Ahh, see, Mollie is right – there’s so many things that are hard and that are so easy to fail at that it could take a lifetime of thinking, writing, meditating, improving, crying, screaming, to overcome all of these hard things. This could be why both my sisters don’t talk to me anymore. Everything got so hard nobody wanted to speak about it. And you can’t really deal with these things one at a time every day. It would take too much time.

There’s two things TO DO to get around all of the hard things. Both techniques bring about instant Nirvana, success, and happiness. But you have to do them at the same time.

A)     LIVE LIFE LIKE IT’S YOUR LAST DAY. This gives you the gratitude and thankfulness to appreciate every moment. If you think tomorrow you won’t be around you’ll infuse each moment with optimism. Why? Because when you say something is “hard” you are comparing it with something. You are saying it’s “hard” relative to “X”. But there’s no more X. You’re dead tomorrow. But you can’t do JUST this, else you’ll stop doing anything. In reality, you have responsibilities tomorrow so….

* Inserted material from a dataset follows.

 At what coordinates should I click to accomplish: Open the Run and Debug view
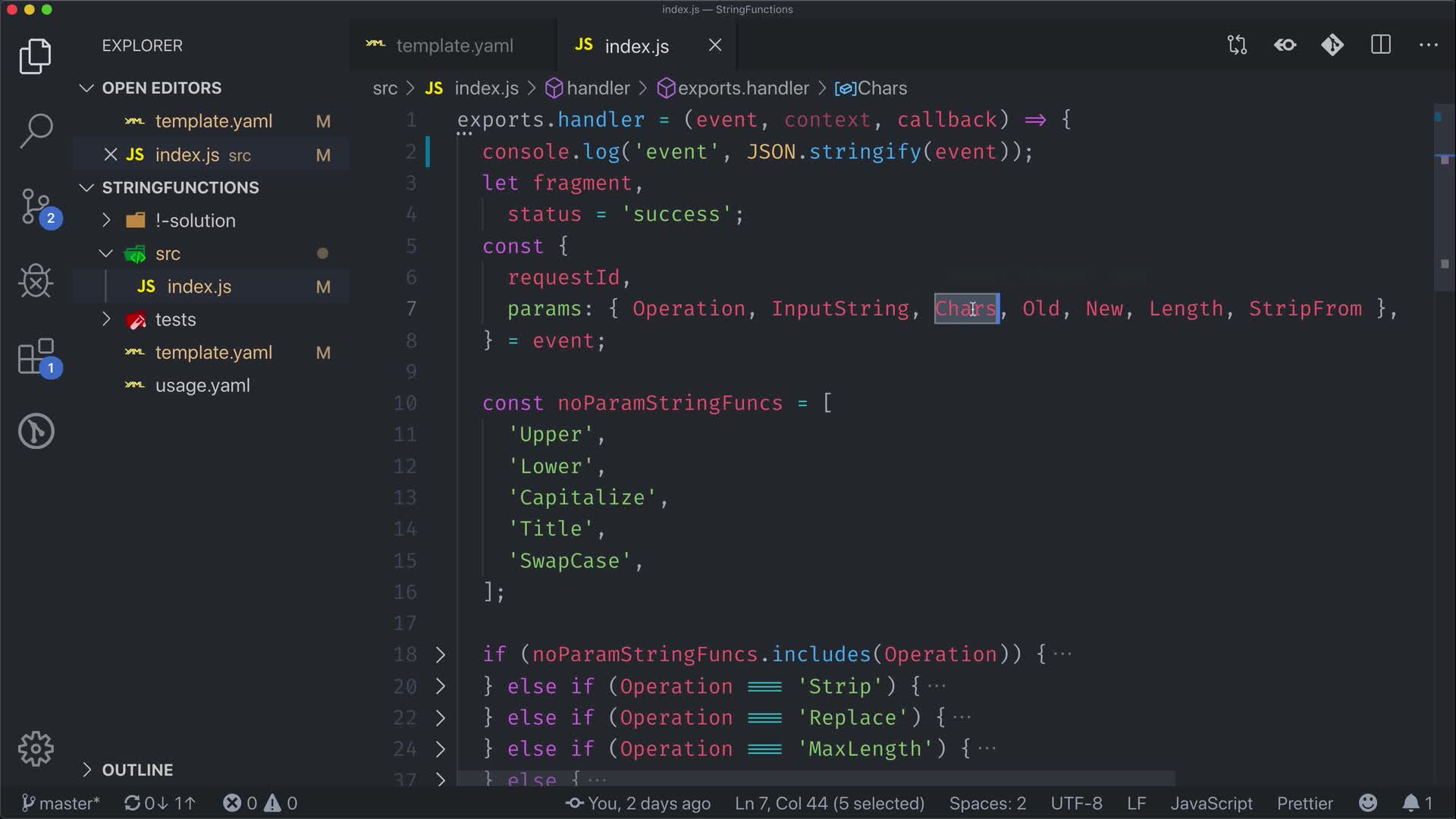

B)     LIVE LIFE LIKE IT’S YOUR FIRST DAY. Now you don’t know any better. Everything, as the expression goes in the Zen community, “is beginner’s mind” only you have to sort of say with a Japanese accent. Try it. “Beginner’s mind!” Everything you experience becomes like a butterfly that lands in your hand and you study the intricate and unique pattern on its wings. Beautiful and original at the same time before it flies off and you watch it with wonder. Nothing you’ve ever experienced to compare it to.

Wait a second, one might say. How can you live life like it’s your first day AND live life like it’s your last day?? Take just two minutes to picture both. Try it.

It’s hard. But I’m optimistic that I can do it.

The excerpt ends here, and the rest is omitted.